A existência de Deus implica em vida após a morte?
Se pensarmos bem, veremos que não há ligação causal entre uma e outra. Para desvendar mais a fundo essa conclusão teríamos que regredir à atual noção divulgada de Deus, que é a seguinte: “Deus é uno e está em toda parte”. Este é o pressuposto adotado pelas maiores religiões da humanidade, Hinduísta, Budista, Muçulmana, Judaica e Cristã. Ora, Deus ser um só é um avanço da lógica na teologia. Vejamos, talvez o mais fácil seja adotar a postura agnóstica: “não acredito, mas também não desacredito”. No entanto, tal posicionamento é muito estéril, não se evolui a lugar nenhum a partir daí. Fica se esperando uma prova, coisa que nem para a nova ciência relativista existe.
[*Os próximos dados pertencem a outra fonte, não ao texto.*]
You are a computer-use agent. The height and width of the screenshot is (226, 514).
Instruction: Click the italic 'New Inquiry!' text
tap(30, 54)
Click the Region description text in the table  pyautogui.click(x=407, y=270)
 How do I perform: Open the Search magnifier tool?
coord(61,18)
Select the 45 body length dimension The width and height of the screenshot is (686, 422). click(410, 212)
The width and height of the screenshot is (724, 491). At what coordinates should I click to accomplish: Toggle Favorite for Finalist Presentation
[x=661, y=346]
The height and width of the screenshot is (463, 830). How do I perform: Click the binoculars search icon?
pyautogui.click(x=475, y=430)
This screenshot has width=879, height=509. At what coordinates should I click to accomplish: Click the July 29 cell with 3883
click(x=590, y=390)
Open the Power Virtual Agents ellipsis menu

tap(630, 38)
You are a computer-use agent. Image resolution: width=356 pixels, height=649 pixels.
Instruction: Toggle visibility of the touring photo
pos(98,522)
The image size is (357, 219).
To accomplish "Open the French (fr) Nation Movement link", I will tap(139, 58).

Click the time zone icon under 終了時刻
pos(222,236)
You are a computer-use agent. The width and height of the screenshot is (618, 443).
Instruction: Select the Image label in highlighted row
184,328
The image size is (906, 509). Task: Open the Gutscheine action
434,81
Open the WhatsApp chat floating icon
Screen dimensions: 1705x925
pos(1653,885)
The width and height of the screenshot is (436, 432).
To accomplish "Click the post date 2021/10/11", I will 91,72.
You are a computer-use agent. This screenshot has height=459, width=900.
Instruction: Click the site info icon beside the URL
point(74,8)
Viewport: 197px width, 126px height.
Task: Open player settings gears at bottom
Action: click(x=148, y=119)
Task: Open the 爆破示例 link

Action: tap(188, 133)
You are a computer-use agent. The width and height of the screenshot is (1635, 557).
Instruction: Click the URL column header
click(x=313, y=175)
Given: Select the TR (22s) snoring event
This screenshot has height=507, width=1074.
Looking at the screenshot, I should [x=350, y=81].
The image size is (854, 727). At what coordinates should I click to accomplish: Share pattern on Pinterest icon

Nesse caso, a melhor postura é ser antes um ateu, dado que é uma posição com a possibilidade de ser refutada. Embora seja preciso admitir que os ateus nunca virão a ser refutados, não existirá prova definitiva de Deus, na crença Dele é que se baseia a fé.
É possível adotar uma postura quase como que a de um ateu que acredita em Deus, por mais paradoxal que isso pareça. Um dos primeiros pontos que leva alguém a responder com um “Sim” à pergunta “Deus existe?” é crer em um princípio criador, um início, talvez. Uma das definições de Deus é ser o criador de todas as coisas. Vem daí o princípio de Deus ser um só. Se há quem criou, não pode haver mais de um Deus, porque a existência de muitos pressupõe que algo anterior os tenha criado, e se Deus é, por definição, o criador de todas as coisas, deve haver um Deus que é anterior a todos os outros, que é portanto legítimo. É por isso que os povos de religião monoteísta como os judeus e muçulmanos viam os politeístas, gregos e romanos como povos bárbaros. De fato, pela visão dos monoteístas, podemos julgar que os povos politeístas não haviam evoluído no raciocínio teológico a ponto de concluir que Deus é um.[1]
Avançando um pouco mais, podemos observar que as religiões monoteístas ocidentais possuem dificuldade de superar alguns pontos. Primeiro, se Deus é uno, não se pode conceber a divisão de figuras de Deus e o Diabo. Histórias grotescas de Lúcifer, anjo caído, e demais entidades inferiores são mitos, tão bons quanto quaisquer outros mitos gregos ou panteístas. A implicação é de que não existem forças opostas: o bem e o mal. Para alguém que queira pensar nesses termos, é muito mais bonito e elegante pensar em Deus e na sua ausência. Pensando assim, temos a plenitude, a paz e a felicidade como sendo a presença cheia de Deus, enquanto que o desespero, o medo e o egoísmo são a ausência de Deus para aqueles que não conseguem enxergá-lo em si e em todas as coisas.[2]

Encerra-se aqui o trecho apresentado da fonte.